Piskac Group Wins ACM Award

11/29/2022
Departments: Computer Science

Professor Ruzica Piskac and her group have won a Distinguished Paper award at the ACM Conference on Computer and Communications Security (CCS) for their paper, “Proving UNSAT in Zero Knowledge.”

Ruzica Piskac

Distinguished Paper Awards are presented at CCS to authors whose work represents groundbreaking research in their respective areas. By recognizing these select papers for their ingenuity and importance, this award highlights the theoretical and practical innovations likely to shape the future of computing.

The paper from Piskac, associate professor of computer science, and her group solves a problem that has long beleaguered software developers. When developers upload their software, auditing methods on these platforms validate whether these programs follow the security policies that the platform is enforcing. Because of IP protection concerns, though, developers often want to keep their programs private before any commitment has been made. But to verify that the software follows the company's policies, the developers still need to provide access to the code. As a result, there are several well-known examples of programs being scooped before they could be deployed.  

“Our methods solve this issue – now, the auditing/validation tools can be deployed in the privacy-preserving mode,” said Ning Luo, lead author of the paper, and who will receive her Ph.D. this week. “With our methods, the developer can convince the auditors that her software satisfies desired properties without revealing what their programs are.”

     Ning Luo

This paper on proving the unsatisfiability of Boolean formulas in zero knowledge is a part of work on privacy-preserving formal methods, a field introduced by Professor Piskac and her group. Under the name "formal methods" we assume rigorous software engineering for proving program correctness. The standard process of proving program correctness includes translating a program into a mathematical formalism, such as a formula, and then automatically reasoning about that formula. 

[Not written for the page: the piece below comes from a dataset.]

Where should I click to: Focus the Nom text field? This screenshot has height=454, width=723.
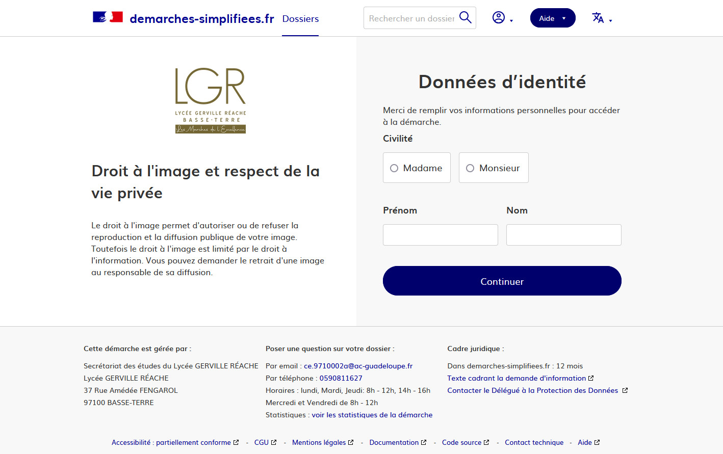563,235
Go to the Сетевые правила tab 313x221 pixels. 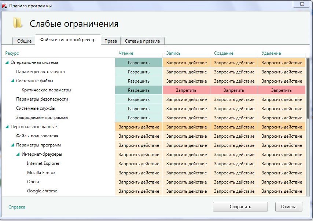click(x=142, y=41)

However, modern applications require that the program is private so we cannot apply the decades-worth of research done in formal methods. This means that all the tools and methods used in formal verification, while being widely used in industry nowadays, cannot ensure the privacy of programs. Adding privacy concerns to the verification problem requires an entire approach to the problem. 

In this paper, the Piskac group introduces algorithms that enable users to verify or prove the correctness and safety of programs, even when the program is private. Proving UNSAT in zero knowledge enables an untrusted party to prove the unsatisfiability of a formula without revealing the proof or even the formula. As many problems on the correctness and safety can be reduced to the problem of the unsatisfiability of Boolean formulas, this paper, therefore, provides the foundation for privacy-preserving formal methods.

Overall, privacy-preserving formal methods present a novel synergy of cryptography and formal methods. The former offers advanced techniques for enhanced privacy, while the latter is widely used to ensure the correctness and safety of programs in practice. Together with their collaborators, Timos Antonopoulos (research scientist at Yale), William R. Harris (Google LLC), Eran Tromer (Columbia University), and Xiao Wang (Northwestern University), Professor Piskac and her group have been developing a suite of privacy-preserving formal methods, including this paper, privacy-preserving model checking (WPES 2020) and privacy-preserving SAT solver (USENIX Security 2022).